The case note should outline the following matters:
What was the nature of the case and what was the central legal issue? Include formal particular such as:
the name and citation of the case (eg: Mabo v Queensland (No 2) (1992) 175 CLR 1)
name of the court and judges;
name and status of each party;
date of the judgement;
state concisely the essential legal issue that was to be decided;
does the decision create legal precedent or uphold legal precedent.
What were the facts? Identify the important, relevant facts of the case and, if appropriate, its background. Significant conflicting evidence should be briefly noted. In this section you are reporting, not judging or evaluation. Clarify clearly the parties to the case (eg: plaintiff, defendant, contractor, etc).This should not be a long section.
What was the decision? Outline:
the facts that were considered material or relevant;
the ratio decidendi;
the arguments considered by the court in support of, or against, the decision;
any obiter dicta or significant observations by the court. Indicate whether there was any dissenting judgement.
What is your analysis of the decision? This is the most significant section of your case note.
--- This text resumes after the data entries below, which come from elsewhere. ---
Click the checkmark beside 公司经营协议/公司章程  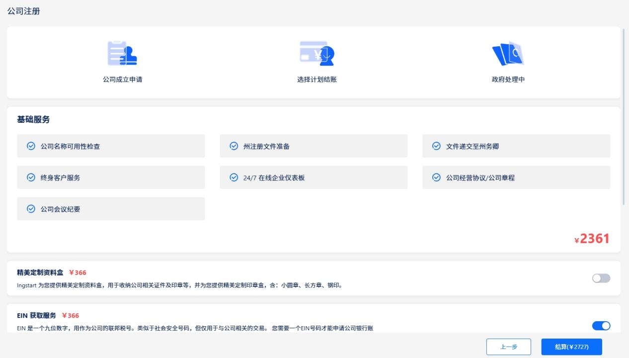click(436, 177)
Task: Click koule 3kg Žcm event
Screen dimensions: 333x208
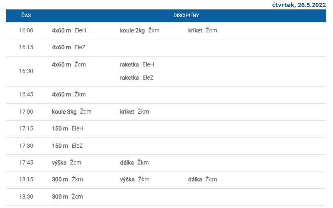Action: click(71, 112)
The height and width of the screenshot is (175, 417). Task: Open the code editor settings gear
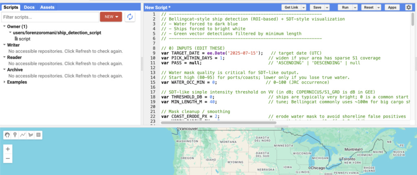click(x=408, y=7)
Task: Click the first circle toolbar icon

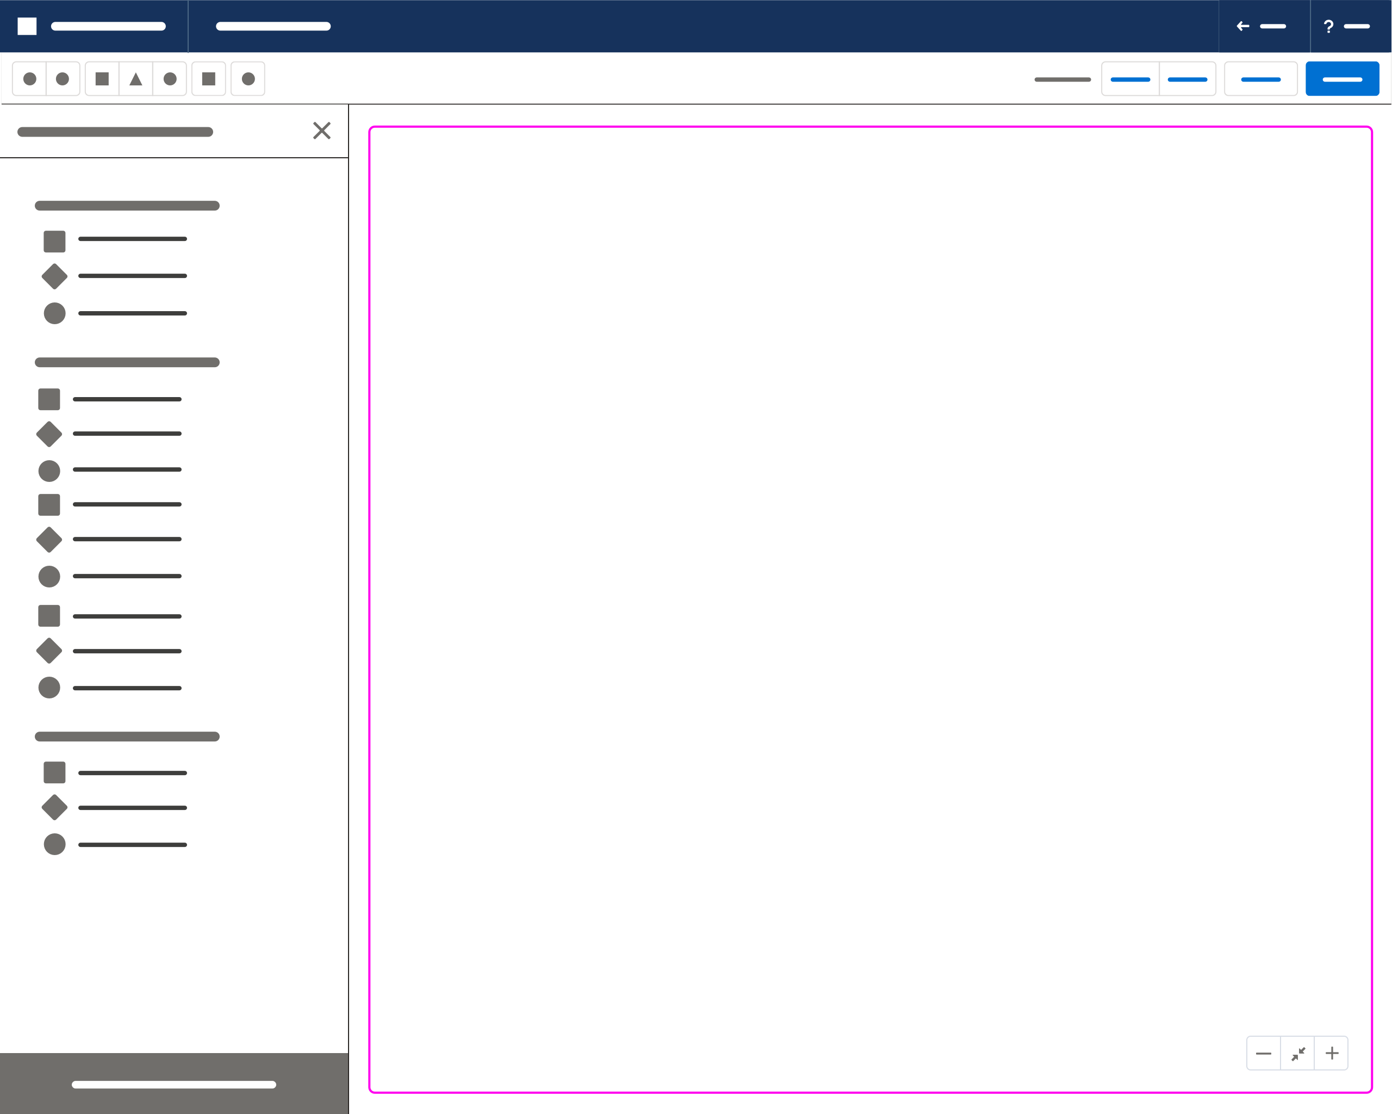Action: [x=30, y=79]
This is where you demonstrate your critical analysis and evaluation of the case:
Was the court’s decision appropriate?
Does this decision change/conform with existing law?
Was the reasoning consistent with previous reasoning in similar cases?
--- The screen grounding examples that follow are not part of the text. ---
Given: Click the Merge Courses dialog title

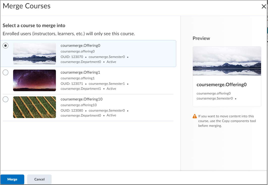Looking at the screenshot, I should (26, 6).
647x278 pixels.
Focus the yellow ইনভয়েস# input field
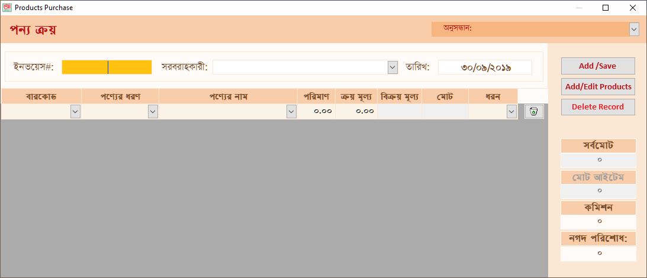coord(107,67)
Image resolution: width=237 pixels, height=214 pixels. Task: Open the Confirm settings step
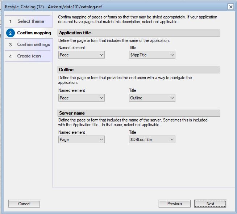(33, 44)
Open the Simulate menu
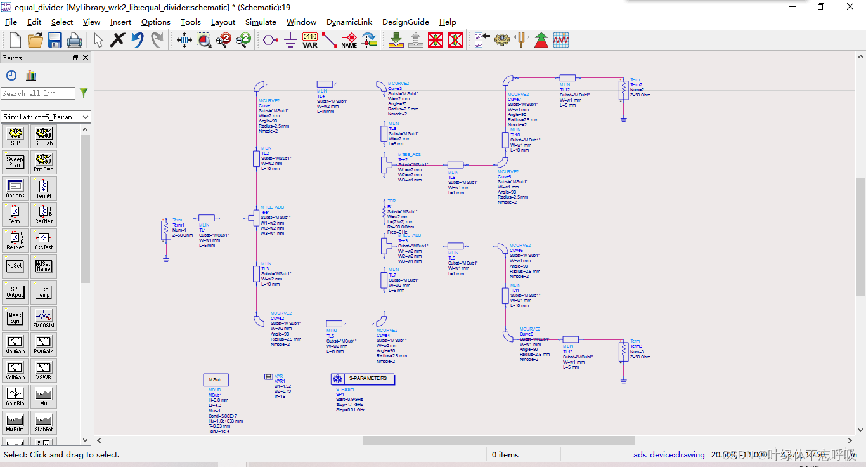This screenshot has height=467, width=866. point(261,22)
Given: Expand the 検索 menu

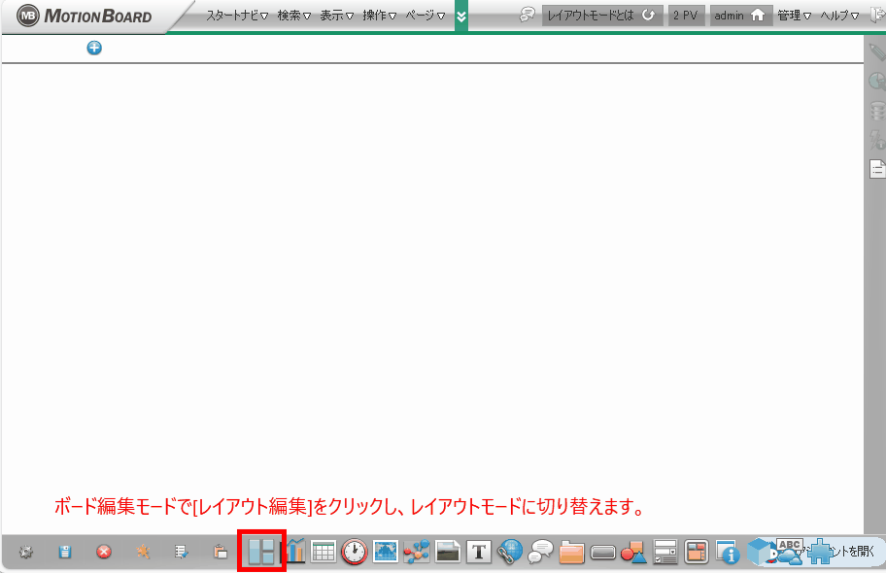Looking at the screenshot, I should [x=293, y=16].
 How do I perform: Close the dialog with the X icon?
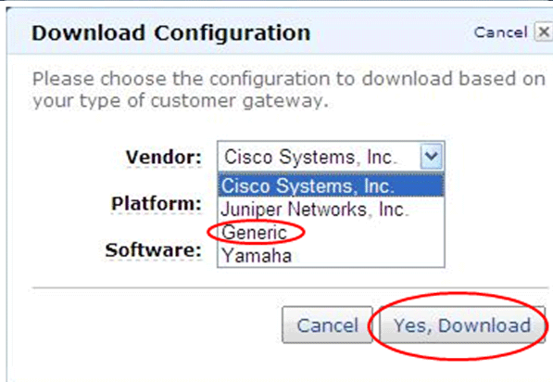(544, 32)
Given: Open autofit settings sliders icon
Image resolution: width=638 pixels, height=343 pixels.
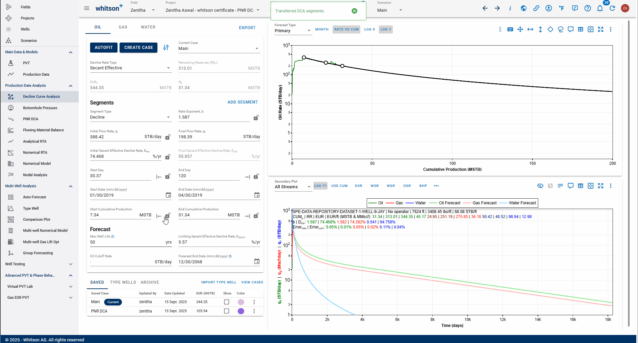Looking at the screenshot, I should pyautogui.click(x=166, y=48).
Did the decision, or is it likely that the decision will, significant influence existing law?
Did the court adequately justify its reasoning?
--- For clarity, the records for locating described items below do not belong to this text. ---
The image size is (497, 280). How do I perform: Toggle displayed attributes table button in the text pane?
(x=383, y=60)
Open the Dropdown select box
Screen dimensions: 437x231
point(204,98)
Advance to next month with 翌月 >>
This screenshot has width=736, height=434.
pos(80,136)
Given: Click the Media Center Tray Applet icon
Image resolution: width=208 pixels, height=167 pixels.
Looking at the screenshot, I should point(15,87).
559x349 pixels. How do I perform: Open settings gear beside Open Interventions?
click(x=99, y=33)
Was its interpretation of the law appropriate?
Was the reasoning logical and consistent?
Did the court consider all, or omit some, issues and arguments?
If there was some omission, does this weaken the merit of the decision?
What are the policy implications of the decision?
Are there alternative approaches which could lead to more appropriate public policy in the area?
What do you conclude? If your finding is that the decision creates legal precedent, or conversely, upholds legal precedent, what does that means? What are the implications for the legal and public policy contexts in which this decision sits?